The recent pull requests in the JAX repository reflect several key themes and areas of focus:
A significant number of PRs are dedicated to optimizing performance, particularly concerning GPU and TPU capabilities. For instance, PRs like #23632 and #23617 aim to enhance caching mechanisms in JIT compilation, which is crucial for improving execution speed on accelerators. The introduction of features like "broadcasting vmap" (PR #23627) further indicates an effort to streamline vectorized operations, which can significantly impact performance when processing large datasets or complex models.
Quality assurance remains a priority, as evidenced by PRs that add failing tests (e.g., PR #23635) or address known issues (e.g., PR #23620). This proactive approach ensures that regressions are caught early and that the stability of the library is maintained as new features are introduced. The discussions surrounding these PRs also highlight community engagement in identifying and resolving issues collaboratively.
Documentation is another area receiving attention, with multiple PRs aimed at clarifying existing functionalities (e.g., PRs #23623 and #23596). Clear documentation is vital for user adoption and effective utilization of the library's features, especially given JAX's complexity and its use cases in advanced numerical computing and machine learning.
Several pull requests focus on refining the API to enhance usability and clarity (e.g., PR #23619). The ongoing discussions about naming conventions and whether to expose certain functionalities indicate an iterative process aimed at balancing feature richness with usability concerns.
The active discussions among contributors regarding new features and their implications demonstrate a healthy community dynamic within the JAX project. Contributors are not only focused on coding but also engaging in meaningful dialogues about best practices, potential pitfalls, and future directions for the library.
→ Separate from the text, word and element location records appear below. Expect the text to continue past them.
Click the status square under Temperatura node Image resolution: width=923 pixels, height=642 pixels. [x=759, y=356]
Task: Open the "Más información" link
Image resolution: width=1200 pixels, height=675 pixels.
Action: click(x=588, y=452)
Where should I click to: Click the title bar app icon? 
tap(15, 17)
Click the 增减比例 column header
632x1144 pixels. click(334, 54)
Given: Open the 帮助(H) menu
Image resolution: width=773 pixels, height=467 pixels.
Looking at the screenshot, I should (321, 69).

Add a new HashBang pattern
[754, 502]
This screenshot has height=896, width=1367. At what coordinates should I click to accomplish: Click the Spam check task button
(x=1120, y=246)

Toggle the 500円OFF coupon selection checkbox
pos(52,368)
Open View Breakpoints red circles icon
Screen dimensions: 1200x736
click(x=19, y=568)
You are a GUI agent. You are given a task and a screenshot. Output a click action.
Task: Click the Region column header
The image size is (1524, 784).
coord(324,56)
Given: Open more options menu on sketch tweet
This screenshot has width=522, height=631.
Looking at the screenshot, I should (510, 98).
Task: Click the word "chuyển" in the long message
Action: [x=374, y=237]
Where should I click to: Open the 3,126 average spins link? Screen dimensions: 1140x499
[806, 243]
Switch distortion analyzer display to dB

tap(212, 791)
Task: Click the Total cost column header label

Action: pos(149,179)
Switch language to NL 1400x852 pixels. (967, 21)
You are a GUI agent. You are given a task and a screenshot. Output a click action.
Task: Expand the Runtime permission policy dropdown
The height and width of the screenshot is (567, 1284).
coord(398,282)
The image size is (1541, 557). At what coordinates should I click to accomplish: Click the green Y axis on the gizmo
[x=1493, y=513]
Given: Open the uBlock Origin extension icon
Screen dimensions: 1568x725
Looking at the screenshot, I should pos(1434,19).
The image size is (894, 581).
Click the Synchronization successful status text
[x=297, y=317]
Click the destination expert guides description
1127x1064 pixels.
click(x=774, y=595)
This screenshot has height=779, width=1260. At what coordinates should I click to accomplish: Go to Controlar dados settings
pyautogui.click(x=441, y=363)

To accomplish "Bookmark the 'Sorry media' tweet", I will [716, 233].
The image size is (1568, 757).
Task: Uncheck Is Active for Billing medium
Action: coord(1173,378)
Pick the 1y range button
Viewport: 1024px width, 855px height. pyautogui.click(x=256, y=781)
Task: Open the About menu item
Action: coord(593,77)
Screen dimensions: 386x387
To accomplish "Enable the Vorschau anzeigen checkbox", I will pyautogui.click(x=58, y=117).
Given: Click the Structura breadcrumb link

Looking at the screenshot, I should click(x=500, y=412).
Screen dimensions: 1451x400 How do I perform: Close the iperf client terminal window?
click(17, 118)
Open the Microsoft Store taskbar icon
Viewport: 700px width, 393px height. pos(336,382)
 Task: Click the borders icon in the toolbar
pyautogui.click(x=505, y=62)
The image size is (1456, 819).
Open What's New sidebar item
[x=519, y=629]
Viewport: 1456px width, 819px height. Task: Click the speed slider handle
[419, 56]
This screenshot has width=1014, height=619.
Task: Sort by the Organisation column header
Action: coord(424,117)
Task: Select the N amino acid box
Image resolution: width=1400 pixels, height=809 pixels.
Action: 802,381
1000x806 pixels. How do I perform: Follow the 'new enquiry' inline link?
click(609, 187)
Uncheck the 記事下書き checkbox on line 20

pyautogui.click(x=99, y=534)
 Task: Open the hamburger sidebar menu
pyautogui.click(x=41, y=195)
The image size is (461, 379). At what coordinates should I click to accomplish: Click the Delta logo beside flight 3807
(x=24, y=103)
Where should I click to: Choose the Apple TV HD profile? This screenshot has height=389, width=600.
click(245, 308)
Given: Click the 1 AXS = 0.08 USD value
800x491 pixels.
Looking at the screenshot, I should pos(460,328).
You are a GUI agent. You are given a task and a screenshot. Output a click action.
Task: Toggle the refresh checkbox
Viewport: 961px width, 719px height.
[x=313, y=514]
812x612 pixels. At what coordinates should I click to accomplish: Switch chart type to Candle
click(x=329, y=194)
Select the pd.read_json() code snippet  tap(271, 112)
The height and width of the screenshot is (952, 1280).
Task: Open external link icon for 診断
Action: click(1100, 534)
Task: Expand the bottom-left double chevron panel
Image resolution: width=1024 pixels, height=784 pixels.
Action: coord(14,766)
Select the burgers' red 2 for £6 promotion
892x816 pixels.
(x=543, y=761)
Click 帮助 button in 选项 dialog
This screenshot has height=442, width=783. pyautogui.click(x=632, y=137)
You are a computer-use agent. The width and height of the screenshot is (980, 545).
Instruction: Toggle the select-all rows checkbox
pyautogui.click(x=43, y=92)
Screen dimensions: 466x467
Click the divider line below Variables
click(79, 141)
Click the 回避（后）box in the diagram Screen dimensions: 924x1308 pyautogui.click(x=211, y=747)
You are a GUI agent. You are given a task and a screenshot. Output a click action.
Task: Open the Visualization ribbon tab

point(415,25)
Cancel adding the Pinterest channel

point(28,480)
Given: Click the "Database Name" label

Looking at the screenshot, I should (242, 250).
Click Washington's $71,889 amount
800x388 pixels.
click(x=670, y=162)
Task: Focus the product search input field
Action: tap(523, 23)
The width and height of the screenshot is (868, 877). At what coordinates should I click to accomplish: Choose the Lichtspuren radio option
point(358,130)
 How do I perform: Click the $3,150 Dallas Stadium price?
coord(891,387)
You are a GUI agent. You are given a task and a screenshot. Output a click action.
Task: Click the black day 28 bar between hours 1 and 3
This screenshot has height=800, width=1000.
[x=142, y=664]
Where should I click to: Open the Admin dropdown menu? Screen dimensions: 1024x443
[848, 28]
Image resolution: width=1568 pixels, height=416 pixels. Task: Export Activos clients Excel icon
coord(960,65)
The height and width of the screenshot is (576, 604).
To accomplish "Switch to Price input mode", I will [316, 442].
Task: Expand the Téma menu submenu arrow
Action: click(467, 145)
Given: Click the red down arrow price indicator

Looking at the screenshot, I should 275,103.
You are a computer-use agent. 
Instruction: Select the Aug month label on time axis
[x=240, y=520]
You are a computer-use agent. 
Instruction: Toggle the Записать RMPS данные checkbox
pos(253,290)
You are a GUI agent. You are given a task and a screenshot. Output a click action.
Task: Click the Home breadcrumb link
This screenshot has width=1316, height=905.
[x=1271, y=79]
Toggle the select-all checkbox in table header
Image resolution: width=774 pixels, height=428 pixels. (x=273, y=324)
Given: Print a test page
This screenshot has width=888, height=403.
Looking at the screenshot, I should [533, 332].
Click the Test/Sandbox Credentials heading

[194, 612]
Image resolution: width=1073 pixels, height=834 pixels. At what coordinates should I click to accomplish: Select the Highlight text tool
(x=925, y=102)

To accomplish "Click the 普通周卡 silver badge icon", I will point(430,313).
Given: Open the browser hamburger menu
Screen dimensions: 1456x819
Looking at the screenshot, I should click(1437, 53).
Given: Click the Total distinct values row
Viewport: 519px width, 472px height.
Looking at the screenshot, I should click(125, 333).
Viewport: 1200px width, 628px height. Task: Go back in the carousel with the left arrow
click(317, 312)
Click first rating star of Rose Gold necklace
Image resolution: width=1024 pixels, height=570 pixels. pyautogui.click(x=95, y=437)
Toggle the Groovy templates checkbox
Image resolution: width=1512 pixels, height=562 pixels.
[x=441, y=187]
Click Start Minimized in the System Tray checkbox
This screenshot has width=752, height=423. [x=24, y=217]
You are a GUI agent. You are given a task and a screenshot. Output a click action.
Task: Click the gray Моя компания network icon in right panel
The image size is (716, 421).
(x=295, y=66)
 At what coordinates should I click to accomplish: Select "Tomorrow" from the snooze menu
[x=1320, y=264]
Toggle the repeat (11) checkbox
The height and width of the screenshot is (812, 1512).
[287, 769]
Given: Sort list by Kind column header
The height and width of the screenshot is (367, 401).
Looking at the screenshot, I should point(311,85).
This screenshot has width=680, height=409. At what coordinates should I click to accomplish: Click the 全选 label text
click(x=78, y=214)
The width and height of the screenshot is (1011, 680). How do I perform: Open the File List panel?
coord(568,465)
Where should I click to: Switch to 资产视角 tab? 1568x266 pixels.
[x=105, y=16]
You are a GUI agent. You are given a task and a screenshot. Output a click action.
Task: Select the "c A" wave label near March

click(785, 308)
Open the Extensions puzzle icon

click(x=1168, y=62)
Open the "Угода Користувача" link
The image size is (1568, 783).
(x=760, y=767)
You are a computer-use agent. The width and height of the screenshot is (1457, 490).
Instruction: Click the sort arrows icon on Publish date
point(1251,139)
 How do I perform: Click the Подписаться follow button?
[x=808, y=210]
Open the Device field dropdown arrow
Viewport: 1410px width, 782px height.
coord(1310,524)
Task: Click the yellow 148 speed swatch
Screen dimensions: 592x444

Overall, the current landscape of pull requests in JAX showcases a vibrant development environment focused on performance enhancements, robust quality assurance practices, improved documentation, and thoughtful API design. As the project continues to evolve, maintaining this balance will be crucial for its success and adoption within the broader machine learning community.
George Necula (gnecula)
Google ML Automation
Kanglan Tang (kanglant)
Sergei Lebedev (superbobry)
Parker Schuh (pschuh)
Yash Katariya (yashk2810)
Peter Hawkins (hawkinsp)
Matthew Johnson (mattjj)
Justin Fu (justinjfu)
Dougal Maclaurin (dougalm)
The JAX development team is exhibiting robust activity with a clear focus on enhancing functionality while maintaining code quality. The collaborative environment fosters effective problem-solving and innovation, particularly in the evolving landscape of numerical computing and machine learning applications.